Jinhui Shipping & Transportation has opted to charter in its latest vessel rather than buy, in the face of rising newbuilding and operating costs.
The Hong Kong-listed shipowner said it has agreed to charter the 61,452-dwt Pacific Lily (built 2016) for up to two years at $16,500 per day.
It expects to pay just over $10m for the minimum charter period of 22 months to the owner, Zhejiang Shipping (Singapore).
“In view of rising vessel prices, the aggregate of the daily running cost, depreciation, cost of interest, cost of principal payment, insurance and other maintenance costs is high for running a vessel. Besides, the cost of borrowing is increasing under the inflationary environment,” Jinhui said.

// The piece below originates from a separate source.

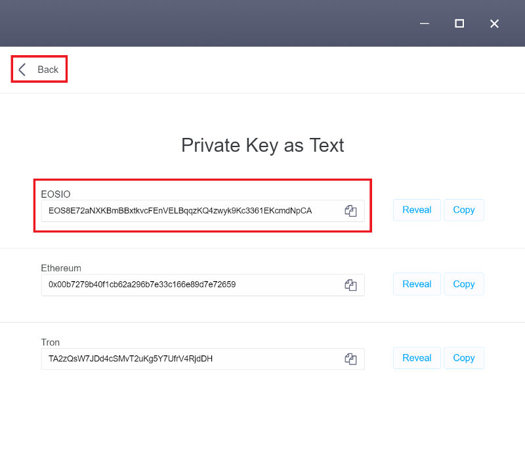Copy the Tron key with Copy button

[x=464, y=358]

“Locking in a long-term contract with minimal hire actually has the benefit of bypassing inflationary pressure and other cost variations which the company would have to bear if we purchase a vessel.”
Jinhui said leasing the vessel represented an opportunity to increase its carrying capacity with a modern ship via means other than outright acquisition, while improving its fleet profile with minimal immediate capital expenditure.
The Chinese shipowner is looking to modernise its fleet of bulkers and has sold off six older supramaxes and two post-panamaxes over the past two years or so.
In mid-February, Jinhui confirmed its purchase of a modern kamsarmax from Nisshin Shipping of Japan and has agreed to pay $31.1m for the 81,600-dwt Vincent Trader (built 2019).
The acquisition came soon after Jinhui’s announcement that it had signed a deal to buy its first capesize bulker, the Japanese-built, 181,300-dwt New Delight (built 2012), from Hsin Chien Marine for $30.95m.
Supramaxes and ultramaxes have been the most popular dry bulk acquisition candidates in the first two months of 2024, according to VesselsValue: 56 vessels changed hands in January and February, according to the data provider.
Forty-nine panamaxes were sold over the same period.
Secondhand supramax sales in February were up 20% year on year, according to VesselsValue, with Greek buyers the most active.
The surge in values has been attributed to robust earnings, as well as the support of additional tonne-mile demand caused by the crisis in the Red Sea.